Somewhere between these commitments the dynamic multi-instrumentalist always finds time to return to his solo projects: S.P. Davis and Nervous Operator.
“I’ve been working on the S.P. Davis stuff for around 10 years now,” he says, describing the patient, progressive twang reminiscent of early John Fahey.
Although his songs have been written slowly over the past decade, they are never agonized over and develop through an organic process that has taken on its own electro-ambient alter-ego: Nervous Operator.
“It’s fun because I can be booked at a noise show and show up with my acoustic guitar,” Davis notes, explaining the interchangeability of the two monikers. “For me, [songwriting] needs to be like a ballast with two opposite ends. I’ll work on one project to the point where I’m sick of it and then be able to work on something completely different.”

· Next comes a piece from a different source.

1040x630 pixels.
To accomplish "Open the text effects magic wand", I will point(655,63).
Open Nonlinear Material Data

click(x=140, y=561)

Shuffling between acoustic and electronic means his solo live shows (whether as S.P. Davis or Nervous Operator) takes sidestepping an audience’s expectations further than just extending a solo or taking cues from a genre. Challenging the tradition of catering to audience expectations is not a new concept in music, especially in live performances, where bands in both jazz and noise circles continually change their sound or collaborate with others to skirt expectations. This, Davis insists, is part of a larger dialogue about challenging perpetuity and stasis: “I don’t do a lot of improvisation at shows, but I definitely love the organic songwriting process.”
Nevertheless, the Calgary native’s inquisitive nature spurred him to keep that dialogue open. The medium of music has given him an outlet for ongoing conversation that transcends not only listeners’ expectations, but borders and cultures as well. Viewing music as a component of this larger dialogue, he sees it as a balance between bringing together communities and nurturing individual catharsis.
With this in mind, Davis gives no credence to the “No Fun City” subtitle when considering Vancouver’s music scene. “It’s always been a struggle but it’s all about yourself: if you’re a fun person, you’re going to have a fun time wherever you go. If you’re expecting the city to give you a good time, then you’ll be upset. If you go out to make a good time, then you’ll have a good time.”
Whether curating shows at the Red Gate Art Society or performing in one of a handful of local bands, the tireless Vancouver mainstay shows no signs of stopping, “My dad is actually very supportive now. He says I should apply to 4AD. That’s his favourite label.”
Spencer Davis will perform back-to-back daytime sets with both Tycho Brahe and as Nervous Operator at Red Cat Records on June 7 as part of this year’s Music Waste Festival.